==== Documento di origine

I numeri della Difesa: la spesa militare continua a crescere in maniera continua ed esponenziale. Le aziende quotate crescono più dell’indice e le prospettive sono brillanti

E tutte queste sfide dovranno essere affrontate e vinte in un contesto in cui il mercato domanda sempre più produzione. La spesa militare globale ha raggiunto un nuovo massimo storico di 2.300 miliardi di dollari nel 2023, segnando il sesto anno consecutivo di crescita a partire dal 2017 (che chiudeva un triennio di spesa stabile dopo l’annessione della Crimea da parte della Russia nel 2014). In particolare, nel 2023 la spesa militare è cresciuta del 6% rispetto a un incremento medio annuo dell’1,8% dal 2014 al 2022. Gli Stati Uniti rimangono il leader indiscusso, con il 38% della spesa globale ma con un bilancio stabile.

La spesa militare globale ha raggiunto un nuovo massimo storico di 2.300 miliardi di dollari nel 2023, segnando il sesto anno consecutivo di crescita. Nel 2023 la spesa militare è cresciuta del 6% rispetto a un incremento medio annuo dell’1,8% dal 2014 al 2022. (Fonte: AlixPartners)

L’Europa, invece, ha assistito a un cambio di paradigma con un aumento senza precedenti della spesa militare (+14% in un anno). L’Ucraina ha registrato la crescita più forte, con un aumento del 51%, e la sua spesa militare rappresenterà più del 36% del suo PIL nel 2023. La Russia ha visto un aumento annuale della spesa militare del 29% nel 2022 e del 23% nel 2023, raggiungendo il 6% del Pil.

La guerra in Ucraina ha fatto impennare le spese militari in Europa, facendole crescere del 15% all’anno circa nel 2022 e 2023. (Fonte: AlixPartners)

========
==== Estratti dei record

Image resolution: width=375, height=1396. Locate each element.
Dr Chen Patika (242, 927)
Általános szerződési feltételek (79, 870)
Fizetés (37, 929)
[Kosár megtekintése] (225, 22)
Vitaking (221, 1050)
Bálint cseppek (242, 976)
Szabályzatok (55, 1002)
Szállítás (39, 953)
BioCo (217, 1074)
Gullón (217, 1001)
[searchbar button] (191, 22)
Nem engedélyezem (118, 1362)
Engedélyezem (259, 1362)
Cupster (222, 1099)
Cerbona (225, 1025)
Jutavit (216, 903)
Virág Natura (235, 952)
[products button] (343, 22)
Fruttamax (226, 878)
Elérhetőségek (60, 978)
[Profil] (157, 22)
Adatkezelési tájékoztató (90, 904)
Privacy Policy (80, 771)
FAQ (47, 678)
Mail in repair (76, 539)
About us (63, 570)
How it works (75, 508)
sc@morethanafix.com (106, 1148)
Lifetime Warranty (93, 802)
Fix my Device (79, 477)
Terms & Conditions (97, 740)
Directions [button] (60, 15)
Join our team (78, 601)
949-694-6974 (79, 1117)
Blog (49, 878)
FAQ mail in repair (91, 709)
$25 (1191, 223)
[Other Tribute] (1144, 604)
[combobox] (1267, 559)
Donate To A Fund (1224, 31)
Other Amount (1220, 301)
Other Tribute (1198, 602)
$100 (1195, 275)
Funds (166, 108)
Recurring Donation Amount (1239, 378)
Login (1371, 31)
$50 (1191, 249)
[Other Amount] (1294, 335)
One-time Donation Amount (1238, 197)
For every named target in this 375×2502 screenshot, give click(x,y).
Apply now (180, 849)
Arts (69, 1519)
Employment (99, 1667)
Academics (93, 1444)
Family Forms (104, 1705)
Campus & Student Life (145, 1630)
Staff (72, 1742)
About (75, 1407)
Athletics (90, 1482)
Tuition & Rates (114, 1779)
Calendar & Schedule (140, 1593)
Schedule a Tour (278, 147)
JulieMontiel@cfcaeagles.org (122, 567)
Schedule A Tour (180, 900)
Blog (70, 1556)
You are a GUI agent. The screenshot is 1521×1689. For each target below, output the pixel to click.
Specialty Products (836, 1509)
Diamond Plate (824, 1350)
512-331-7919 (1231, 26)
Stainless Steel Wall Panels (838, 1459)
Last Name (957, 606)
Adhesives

========

Descrizione del compito —
Indica se ciascuna delle seguenti affermazioni concorda con il documento di origine, rispondendo sì o no e citando testualmente le parole del documento che lo stabiliscono: (a) nel 2023 la spesa militare globale è cresciuta del 6%; (b) gli Stati Uniti hanno aumentato fortemente il proprio bilancio militare; (c) nel 2023 la Russia ha aumentato la spesa militare del 23%.

Risposta —
(a) Sì: «nel 2023 la spesa militare è cresciuta del 6%».
(b) No: «con il 38% della spesa globale ma con un bilancio stabile».
(c) Sì: «La Russia ha visto un aumento annuale della spesa militare del 29% nel 2022 e del 23% nel 2023».